Un pendentif sculpté dans un os de paresseux à Santa Elina au Brésil, daté de 27 00 ans.
Une étude publiée dans la revue « Proceedings of the Royal Society B »
La découverte d’ornements anciens façonnés de main humaine rajoute de nouveaux éléments à l’éternel débat sur l’arrivée des premiers Homo sapiens sur le continent américain.
Santa Elina, l’os de paresseux a servi de matière première pour sculpter un pendentifs
Dans le centre du Brésil, les fouilles dans l’abri sous roche de Santa Elina montrent régulièrement des indices de présences humaines successives depuis le dernier maximum glaciaire (LGM) jusqu’au début de l’Holocène. En d’autres mots, même si l’on ne trouve pas d’ossements humains anciens, il semble que les premiers Homo sapiens étaient présent il y a au moins 27 000 ans. Santa Elina fait partie des rares sites au Brésil qui peuvent être datés de plus de 11 500 ans, période où le passage par le détroit de Béring était facilité. C’est à partir des découvertes sur ce gisement qu’une équipe de scientifiques a publié son étude dans dans la revue « Proceedings of the Royal Society B »
Le paresseux terrestre géant
Justement depuis 35 millions d’années le paresseux terrestre géant (Glossotherium phoenesis) est apparu en Amérique du Sud. Grâce aux nombreux fossiles retrouvés les paléontologues ont pu déterminer que certaines espèces étaient aussi lourdes que les pachydermes modernes et mesuraient plus de 3 mètres de haut en se dressant sur leurs pattes arrières ! L’herbivore massif avait des mâchoires massives et de puissants membres griffus. Malgré ses atouts, comme la mégafaune des Amériques, le paresseux géant a disparu du continent américain il y a environ 11 000 ans.

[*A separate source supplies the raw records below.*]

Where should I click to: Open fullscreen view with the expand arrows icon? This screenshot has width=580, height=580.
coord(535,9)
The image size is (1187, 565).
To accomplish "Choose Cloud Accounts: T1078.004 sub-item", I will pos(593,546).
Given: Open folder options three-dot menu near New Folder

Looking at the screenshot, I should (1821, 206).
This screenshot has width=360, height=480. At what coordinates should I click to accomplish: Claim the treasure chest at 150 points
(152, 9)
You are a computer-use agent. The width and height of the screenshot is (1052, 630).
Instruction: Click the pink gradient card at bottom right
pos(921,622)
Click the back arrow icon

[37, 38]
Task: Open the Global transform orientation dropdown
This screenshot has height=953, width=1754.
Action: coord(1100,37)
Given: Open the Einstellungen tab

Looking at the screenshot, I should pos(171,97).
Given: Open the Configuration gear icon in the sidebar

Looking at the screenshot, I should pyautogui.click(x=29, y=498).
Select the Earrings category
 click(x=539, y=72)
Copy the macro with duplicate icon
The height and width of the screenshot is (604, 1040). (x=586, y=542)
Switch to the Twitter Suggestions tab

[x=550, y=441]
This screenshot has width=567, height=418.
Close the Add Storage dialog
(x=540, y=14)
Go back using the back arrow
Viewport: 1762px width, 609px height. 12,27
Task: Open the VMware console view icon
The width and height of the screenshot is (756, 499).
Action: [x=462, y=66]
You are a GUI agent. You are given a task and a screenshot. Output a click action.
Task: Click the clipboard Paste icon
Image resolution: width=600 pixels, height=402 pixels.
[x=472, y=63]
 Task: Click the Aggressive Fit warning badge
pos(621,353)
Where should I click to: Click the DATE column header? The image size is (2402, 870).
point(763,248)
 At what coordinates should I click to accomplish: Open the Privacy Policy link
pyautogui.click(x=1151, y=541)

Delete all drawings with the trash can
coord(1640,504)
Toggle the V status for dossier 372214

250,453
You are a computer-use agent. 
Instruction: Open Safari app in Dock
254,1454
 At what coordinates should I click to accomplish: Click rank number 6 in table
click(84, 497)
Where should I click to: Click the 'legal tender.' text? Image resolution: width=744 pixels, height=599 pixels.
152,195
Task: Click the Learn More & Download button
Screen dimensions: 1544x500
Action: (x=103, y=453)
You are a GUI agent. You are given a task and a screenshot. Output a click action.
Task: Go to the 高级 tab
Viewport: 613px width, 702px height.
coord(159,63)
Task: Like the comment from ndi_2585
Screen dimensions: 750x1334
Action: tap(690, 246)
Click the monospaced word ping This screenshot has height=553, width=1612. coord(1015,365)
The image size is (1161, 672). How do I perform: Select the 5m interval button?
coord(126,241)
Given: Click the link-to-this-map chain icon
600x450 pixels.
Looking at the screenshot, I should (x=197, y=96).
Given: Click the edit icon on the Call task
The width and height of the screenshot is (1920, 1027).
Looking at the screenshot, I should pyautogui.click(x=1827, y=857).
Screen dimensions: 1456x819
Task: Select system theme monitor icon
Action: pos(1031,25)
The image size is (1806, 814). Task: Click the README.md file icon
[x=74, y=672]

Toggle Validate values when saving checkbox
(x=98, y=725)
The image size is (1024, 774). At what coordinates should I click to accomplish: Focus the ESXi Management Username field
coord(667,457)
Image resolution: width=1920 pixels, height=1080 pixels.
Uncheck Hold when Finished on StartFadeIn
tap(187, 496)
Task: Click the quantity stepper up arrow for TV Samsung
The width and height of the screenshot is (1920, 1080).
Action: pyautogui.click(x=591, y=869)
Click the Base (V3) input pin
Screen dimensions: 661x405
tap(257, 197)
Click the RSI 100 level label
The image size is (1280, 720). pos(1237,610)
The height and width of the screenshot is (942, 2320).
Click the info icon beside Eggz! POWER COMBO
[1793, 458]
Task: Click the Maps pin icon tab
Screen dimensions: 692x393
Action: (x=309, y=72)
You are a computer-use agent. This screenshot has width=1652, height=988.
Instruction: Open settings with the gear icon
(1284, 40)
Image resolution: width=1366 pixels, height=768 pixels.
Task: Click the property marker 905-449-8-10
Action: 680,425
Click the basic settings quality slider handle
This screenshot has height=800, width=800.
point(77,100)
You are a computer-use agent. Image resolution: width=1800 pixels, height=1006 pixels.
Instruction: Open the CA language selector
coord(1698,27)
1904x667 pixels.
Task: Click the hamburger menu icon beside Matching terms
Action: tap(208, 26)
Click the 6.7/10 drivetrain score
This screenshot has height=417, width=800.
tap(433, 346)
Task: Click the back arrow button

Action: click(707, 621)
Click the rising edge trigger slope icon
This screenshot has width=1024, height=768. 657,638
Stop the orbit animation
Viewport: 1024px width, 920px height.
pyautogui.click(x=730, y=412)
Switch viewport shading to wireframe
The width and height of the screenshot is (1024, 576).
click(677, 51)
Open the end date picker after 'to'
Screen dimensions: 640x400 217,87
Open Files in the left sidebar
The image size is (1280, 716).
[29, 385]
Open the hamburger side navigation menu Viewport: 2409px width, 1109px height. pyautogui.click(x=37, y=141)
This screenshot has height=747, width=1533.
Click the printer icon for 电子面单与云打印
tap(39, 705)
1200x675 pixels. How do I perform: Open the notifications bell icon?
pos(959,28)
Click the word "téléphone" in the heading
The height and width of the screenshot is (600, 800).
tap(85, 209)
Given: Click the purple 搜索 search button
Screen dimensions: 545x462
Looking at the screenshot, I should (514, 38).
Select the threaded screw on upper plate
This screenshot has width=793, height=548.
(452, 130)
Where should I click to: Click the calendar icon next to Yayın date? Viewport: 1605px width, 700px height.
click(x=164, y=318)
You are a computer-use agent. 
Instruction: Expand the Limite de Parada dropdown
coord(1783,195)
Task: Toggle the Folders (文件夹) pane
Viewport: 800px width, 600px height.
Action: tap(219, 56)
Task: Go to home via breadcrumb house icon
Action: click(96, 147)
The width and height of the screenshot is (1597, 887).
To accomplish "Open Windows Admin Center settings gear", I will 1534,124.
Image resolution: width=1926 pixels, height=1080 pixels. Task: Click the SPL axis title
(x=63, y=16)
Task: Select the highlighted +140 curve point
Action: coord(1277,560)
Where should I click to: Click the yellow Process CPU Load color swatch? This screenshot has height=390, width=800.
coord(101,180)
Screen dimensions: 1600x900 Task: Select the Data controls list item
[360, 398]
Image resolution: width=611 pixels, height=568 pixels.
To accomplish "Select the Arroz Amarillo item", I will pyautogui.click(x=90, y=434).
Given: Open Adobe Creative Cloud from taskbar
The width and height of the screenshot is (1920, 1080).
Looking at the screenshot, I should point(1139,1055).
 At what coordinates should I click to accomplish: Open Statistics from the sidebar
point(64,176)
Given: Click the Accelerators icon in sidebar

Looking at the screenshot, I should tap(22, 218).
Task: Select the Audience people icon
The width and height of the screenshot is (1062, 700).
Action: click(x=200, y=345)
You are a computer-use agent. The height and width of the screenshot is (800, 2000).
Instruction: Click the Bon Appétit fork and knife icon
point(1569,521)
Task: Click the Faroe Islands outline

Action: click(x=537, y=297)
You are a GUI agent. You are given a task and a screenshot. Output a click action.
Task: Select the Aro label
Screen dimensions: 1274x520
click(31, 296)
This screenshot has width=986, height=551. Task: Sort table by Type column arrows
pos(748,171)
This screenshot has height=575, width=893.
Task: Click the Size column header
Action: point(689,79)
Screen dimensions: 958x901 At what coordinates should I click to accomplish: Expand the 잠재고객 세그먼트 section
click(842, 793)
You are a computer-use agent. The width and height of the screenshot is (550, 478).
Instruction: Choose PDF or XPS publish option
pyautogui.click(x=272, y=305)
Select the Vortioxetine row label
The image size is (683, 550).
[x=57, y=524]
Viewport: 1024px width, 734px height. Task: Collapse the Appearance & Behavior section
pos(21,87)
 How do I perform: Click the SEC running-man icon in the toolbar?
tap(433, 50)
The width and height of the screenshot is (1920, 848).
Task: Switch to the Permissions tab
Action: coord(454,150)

Des pendentifs en os de paresseux…
Il y a 28 ans les chercheurs avaient mis au jour trois os d’un paresseux terrestre géant, des ostéodermes, des plaques dures et écailleuses qui forment une protection ressemblant au « blindage » des tatous actuels. L’étude de ses restes présente des encoches et des trous qui sont d’origine humaine. En forme de triangles et de larmes, les trois os de paresseux trouvés dans la couche la plus profonde (-27 000 ans) ont donc été lissés puis perforés.
L’étude au microscope montre que ni l’abrasion naturelle ni des morsures ou actions animales ne pourraient expliquer l’aspect et la forme des ostéodermes. La sculpture a été réalisée peu après la mort de l’animal, bien avant que les restes se fossilisent.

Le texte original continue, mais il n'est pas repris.